You should have been there!
The 25th edition was special for several reasons: for the first time in 34 years, the conference took place in the Netherlands, and the number of participants had never been higher: more than 670 registrations from 39 different countries!
Team Digital Life
The AUAS research group Digital Life (Faculty of Digital Media & Creative Industry) was involved in the organisation. Lecturer Somaya Ben Allouch served as Programme Chair Europe and programme manager Monique Schaule Jullens acted as moderator for several parallel workshop sessions.
Using social robots for the elderly and children
In addition, colleague Marianne Bossema, lecturer-researcher at Digital Life, gave a presentation at the conference. She presented her publication “LLM-enhanced Interactions in Human-robot Collaborative Drawing with Older Adults”. This article reports on exploratory, participatory research into the course “Drawing with robots” for older people, which took place in 2024. The course involved collaboration with artists, art teachers and participants to investigate how a robot can support human creativity.

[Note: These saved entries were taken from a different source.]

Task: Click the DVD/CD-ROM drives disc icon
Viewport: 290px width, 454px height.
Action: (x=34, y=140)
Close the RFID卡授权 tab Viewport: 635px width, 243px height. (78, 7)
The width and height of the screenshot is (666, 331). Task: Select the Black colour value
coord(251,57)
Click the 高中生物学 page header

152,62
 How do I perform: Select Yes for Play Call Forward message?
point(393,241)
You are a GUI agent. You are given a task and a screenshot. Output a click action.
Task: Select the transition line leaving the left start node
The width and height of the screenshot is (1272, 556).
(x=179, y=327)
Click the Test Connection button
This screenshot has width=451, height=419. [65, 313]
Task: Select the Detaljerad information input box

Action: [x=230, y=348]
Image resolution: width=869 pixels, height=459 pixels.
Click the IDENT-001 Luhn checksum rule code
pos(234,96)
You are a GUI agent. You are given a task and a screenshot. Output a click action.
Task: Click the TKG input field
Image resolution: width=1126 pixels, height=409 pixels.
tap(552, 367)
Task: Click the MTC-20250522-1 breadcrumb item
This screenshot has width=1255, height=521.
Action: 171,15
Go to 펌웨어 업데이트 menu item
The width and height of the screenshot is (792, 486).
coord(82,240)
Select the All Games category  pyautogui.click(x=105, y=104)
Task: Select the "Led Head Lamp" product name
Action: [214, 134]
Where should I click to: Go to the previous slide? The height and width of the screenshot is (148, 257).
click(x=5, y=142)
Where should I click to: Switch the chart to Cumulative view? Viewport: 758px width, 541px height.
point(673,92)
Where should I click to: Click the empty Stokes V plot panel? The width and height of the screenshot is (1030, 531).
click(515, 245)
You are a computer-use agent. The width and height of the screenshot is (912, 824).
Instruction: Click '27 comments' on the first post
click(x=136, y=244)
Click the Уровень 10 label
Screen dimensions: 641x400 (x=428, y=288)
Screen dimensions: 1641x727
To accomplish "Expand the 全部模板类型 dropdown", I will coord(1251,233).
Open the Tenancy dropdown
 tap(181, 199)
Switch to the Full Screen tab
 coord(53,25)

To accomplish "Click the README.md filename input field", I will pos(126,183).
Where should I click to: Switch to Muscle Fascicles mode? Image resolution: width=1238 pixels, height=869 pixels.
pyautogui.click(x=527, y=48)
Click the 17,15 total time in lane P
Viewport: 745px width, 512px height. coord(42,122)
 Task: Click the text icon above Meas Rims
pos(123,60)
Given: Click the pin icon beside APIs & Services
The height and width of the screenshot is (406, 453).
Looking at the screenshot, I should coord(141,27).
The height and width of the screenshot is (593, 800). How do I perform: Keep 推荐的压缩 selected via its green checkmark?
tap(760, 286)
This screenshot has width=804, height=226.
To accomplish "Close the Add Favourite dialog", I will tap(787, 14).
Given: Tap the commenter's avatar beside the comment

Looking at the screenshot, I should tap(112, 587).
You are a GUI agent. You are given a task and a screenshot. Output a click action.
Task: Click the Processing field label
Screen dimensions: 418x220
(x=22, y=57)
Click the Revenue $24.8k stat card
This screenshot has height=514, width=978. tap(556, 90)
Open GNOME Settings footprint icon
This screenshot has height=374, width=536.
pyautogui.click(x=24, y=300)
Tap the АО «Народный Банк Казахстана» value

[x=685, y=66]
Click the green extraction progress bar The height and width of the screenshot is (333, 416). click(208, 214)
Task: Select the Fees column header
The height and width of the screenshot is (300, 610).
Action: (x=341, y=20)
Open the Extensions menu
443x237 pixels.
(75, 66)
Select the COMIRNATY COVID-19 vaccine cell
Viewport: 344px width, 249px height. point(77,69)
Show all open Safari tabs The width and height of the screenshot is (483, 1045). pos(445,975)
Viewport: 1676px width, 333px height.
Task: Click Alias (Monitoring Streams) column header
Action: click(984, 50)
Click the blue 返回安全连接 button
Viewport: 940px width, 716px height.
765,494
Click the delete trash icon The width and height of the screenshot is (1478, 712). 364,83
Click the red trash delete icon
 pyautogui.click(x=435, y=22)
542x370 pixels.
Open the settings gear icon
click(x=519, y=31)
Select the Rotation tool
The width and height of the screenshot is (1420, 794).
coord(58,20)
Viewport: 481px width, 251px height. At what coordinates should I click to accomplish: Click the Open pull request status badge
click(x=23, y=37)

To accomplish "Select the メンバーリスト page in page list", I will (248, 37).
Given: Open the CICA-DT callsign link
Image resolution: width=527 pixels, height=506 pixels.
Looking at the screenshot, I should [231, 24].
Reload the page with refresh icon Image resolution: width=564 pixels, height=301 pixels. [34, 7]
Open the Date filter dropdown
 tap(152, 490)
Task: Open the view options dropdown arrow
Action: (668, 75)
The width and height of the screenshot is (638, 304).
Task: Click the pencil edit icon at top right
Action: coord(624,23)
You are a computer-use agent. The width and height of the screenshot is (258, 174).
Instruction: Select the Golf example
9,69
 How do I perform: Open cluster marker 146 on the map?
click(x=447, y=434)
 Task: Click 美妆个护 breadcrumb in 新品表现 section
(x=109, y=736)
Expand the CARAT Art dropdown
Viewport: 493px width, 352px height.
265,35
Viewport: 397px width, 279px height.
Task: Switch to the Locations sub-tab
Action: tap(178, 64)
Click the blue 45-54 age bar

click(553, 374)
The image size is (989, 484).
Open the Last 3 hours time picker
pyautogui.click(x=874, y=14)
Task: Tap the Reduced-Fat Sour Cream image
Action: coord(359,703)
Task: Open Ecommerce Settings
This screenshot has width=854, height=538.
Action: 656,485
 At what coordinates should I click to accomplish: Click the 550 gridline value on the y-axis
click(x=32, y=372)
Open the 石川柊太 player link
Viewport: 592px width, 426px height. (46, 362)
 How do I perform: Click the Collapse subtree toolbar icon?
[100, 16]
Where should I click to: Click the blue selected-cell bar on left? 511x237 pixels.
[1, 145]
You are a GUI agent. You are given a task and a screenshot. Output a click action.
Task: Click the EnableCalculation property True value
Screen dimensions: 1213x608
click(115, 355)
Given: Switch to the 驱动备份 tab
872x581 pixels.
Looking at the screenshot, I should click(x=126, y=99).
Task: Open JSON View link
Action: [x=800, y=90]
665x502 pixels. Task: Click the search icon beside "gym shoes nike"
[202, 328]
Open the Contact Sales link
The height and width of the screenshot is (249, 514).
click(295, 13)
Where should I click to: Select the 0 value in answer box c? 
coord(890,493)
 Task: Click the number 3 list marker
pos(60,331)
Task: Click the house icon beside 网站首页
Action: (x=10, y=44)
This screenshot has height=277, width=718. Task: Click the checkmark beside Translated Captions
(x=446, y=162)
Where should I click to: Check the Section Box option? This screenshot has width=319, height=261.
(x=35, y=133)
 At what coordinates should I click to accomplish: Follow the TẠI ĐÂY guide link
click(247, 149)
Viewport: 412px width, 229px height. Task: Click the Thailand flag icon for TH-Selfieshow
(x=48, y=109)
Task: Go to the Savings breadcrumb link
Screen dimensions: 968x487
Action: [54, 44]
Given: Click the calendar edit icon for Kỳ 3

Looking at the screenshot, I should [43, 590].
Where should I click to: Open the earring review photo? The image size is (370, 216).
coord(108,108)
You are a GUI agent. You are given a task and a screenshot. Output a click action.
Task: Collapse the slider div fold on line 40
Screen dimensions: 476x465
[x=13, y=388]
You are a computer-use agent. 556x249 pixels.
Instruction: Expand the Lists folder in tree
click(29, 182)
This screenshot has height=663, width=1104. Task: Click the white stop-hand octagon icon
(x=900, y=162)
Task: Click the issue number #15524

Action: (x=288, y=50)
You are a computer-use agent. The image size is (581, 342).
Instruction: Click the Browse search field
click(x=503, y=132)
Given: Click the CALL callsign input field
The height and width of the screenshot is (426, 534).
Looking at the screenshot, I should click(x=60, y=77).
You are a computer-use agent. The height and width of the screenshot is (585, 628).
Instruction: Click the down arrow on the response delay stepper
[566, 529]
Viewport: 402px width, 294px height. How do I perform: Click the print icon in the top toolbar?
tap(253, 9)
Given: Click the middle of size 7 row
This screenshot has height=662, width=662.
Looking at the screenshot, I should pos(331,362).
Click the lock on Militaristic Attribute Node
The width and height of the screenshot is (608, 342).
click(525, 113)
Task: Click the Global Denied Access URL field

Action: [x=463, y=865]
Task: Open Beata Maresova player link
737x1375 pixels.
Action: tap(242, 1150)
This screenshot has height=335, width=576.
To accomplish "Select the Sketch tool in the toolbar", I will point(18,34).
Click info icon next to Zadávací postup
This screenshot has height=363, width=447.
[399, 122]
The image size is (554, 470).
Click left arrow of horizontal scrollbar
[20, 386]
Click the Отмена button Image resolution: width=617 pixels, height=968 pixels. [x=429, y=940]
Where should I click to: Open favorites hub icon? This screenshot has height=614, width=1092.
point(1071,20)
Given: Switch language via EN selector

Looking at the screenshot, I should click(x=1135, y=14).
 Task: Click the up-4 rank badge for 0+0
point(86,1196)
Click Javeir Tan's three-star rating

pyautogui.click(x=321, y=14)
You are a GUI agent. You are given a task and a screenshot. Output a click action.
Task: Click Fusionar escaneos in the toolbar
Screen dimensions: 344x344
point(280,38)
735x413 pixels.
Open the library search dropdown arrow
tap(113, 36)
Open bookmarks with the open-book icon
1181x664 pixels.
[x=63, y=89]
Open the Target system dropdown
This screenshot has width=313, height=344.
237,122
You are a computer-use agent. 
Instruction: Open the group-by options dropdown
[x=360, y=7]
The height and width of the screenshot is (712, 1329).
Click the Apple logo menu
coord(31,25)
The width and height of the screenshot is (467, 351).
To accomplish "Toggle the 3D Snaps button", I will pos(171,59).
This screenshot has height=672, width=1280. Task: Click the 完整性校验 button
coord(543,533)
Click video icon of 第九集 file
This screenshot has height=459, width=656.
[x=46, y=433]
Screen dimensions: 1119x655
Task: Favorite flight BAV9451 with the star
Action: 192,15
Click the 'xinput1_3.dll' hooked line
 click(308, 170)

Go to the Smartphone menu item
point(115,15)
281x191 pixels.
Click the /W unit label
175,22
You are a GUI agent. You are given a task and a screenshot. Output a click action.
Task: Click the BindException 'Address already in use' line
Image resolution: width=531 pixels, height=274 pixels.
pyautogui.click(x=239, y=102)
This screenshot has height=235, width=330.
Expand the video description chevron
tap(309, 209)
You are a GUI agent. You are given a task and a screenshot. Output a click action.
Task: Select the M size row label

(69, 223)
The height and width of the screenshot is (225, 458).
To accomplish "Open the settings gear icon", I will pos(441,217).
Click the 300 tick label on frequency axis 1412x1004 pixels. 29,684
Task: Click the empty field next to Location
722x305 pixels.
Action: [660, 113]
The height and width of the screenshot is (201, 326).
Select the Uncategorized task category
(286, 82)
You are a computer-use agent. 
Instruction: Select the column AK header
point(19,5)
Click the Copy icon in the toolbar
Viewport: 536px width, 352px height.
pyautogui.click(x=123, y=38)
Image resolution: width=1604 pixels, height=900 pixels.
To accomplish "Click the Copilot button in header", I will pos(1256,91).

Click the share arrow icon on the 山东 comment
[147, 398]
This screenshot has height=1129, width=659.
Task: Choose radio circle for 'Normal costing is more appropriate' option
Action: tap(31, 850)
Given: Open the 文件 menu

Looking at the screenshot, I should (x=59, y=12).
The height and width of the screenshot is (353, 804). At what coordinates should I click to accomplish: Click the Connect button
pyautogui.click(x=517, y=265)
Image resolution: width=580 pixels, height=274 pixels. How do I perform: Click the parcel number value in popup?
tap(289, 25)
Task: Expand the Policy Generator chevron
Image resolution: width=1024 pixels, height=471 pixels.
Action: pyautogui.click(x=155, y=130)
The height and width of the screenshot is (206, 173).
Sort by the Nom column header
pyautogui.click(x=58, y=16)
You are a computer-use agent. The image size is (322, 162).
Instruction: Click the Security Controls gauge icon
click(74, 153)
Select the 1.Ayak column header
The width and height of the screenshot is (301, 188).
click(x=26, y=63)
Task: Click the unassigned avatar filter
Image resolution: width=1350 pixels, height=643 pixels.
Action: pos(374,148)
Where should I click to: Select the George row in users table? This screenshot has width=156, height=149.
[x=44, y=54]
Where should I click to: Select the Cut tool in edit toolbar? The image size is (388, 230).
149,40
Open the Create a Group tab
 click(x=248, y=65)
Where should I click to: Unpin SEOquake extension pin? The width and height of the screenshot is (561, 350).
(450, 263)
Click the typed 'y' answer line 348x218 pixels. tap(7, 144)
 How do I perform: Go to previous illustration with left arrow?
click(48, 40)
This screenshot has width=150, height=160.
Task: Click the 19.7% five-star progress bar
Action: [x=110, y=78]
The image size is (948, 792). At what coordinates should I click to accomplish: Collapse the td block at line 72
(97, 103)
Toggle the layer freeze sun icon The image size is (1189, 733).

Simone de Droog, associate professor at Digital Life, also took to the stage to share the initial results of the Dream Robot project. Together with Amke Klompmaker, she demonstrated how they combine social robot technology and medical hypnosis to support children during medical procedures.
Meanwhile, the first studies for this project were conducted in a number of hospitals last summer. This phase is expected to be completed by the end of September. Based on the initial insights, the robot is already being modified: think of a more appealing voice, more animation and humour, and improved scripts and procedures to better suit children and healthcare practice.
Finally, PhD candidate Anne Marleen Olthof gave a presentation on Friday about her paper “Attuned Design Practice: Embodied Attunement in the context of HCI, HRI & XAI”, providing a valuable conclusion to this five-day conference.
All in all, it was a wonderful experience to attend the RO-MAN event with a large part of the Digital Life team and to become acquainted with the many interesting visions and research projects in the field of Human Robot Interaction (HRI).
Next year, we will be travelling to Japan!